Casein hydrolysate with in vitro angiotensin-I-converting enzyme (ACE)-inhibitory activity of 48.2% was prepared from caseinate by Alcalase and modified by plastein reaction in propanol–water medium with extrinsic tyrosine or phenylalanine. By applying response surface methodology, suitable reaction temperature, Alcalase addition, substrate and propanol concentration were optimized as 46.8°C, 8.36 kU/g peptide, 56.8% (w/v) and 58.5% (v/v), respectively. A reaction time of 1 h conferred two modified hydrolysates the highest inhibitory activity (61.6–68.5%), while longer time (e.g. 6 h) brought them greater reaction extent but lower inhibitory activity (41.4–54.7%).

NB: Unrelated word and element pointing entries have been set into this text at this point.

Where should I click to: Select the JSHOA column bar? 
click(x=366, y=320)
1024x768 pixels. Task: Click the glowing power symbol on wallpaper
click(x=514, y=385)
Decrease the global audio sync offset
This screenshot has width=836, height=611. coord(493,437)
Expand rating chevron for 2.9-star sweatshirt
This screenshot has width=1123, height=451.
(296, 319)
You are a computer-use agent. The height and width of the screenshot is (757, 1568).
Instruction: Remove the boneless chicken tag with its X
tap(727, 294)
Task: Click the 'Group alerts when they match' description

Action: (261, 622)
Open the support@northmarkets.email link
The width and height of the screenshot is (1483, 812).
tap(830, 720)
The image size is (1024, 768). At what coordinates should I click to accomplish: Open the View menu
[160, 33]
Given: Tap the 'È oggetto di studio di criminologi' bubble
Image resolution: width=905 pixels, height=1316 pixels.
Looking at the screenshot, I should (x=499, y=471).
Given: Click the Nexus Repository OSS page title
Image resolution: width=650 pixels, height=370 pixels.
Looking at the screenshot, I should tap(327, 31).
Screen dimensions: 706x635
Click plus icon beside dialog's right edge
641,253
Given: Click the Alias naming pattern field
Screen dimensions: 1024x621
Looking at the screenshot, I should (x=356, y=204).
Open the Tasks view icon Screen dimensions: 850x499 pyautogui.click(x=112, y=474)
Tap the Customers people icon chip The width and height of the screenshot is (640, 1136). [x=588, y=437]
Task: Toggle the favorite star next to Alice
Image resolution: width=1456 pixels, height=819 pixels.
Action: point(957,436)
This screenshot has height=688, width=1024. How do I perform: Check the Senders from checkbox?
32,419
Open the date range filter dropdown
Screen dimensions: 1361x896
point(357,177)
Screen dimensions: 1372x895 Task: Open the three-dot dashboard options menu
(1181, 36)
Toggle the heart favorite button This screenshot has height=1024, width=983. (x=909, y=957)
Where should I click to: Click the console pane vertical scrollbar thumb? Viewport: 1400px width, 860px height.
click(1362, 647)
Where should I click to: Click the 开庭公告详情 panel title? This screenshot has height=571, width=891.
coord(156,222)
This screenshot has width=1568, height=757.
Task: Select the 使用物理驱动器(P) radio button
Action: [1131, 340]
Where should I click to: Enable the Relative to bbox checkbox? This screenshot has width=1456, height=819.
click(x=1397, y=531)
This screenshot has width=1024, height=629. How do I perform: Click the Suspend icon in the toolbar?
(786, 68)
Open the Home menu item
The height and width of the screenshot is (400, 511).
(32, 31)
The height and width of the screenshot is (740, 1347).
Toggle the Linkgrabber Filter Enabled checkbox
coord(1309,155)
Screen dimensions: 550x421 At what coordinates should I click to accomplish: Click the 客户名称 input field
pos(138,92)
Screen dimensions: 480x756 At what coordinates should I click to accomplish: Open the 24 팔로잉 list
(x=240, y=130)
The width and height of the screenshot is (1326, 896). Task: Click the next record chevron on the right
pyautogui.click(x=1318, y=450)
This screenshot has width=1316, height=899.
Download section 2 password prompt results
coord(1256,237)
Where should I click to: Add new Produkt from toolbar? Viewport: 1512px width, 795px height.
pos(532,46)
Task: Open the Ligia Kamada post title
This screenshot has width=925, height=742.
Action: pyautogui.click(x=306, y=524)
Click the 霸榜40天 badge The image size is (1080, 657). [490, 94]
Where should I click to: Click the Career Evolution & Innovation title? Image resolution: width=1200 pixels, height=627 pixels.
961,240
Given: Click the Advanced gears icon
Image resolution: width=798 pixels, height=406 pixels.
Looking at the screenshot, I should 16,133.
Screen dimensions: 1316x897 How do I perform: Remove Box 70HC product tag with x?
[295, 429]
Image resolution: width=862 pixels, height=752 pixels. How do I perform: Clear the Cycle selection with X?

Pepsic- and trypsic-digestion of the modified hydrolysates of the highest inhibitory activity (or of greater reaction extent) totally resulted in damaged (or enhanced) inhibitory activity. Twelve out of the obtained 16 digests had residual inhibitory activity about 48–70%, close or larger than casein hydrolysate. It is thus concluded that plastein reaction can enhance ACE inhibition and digestive stability of casein hydrolysate.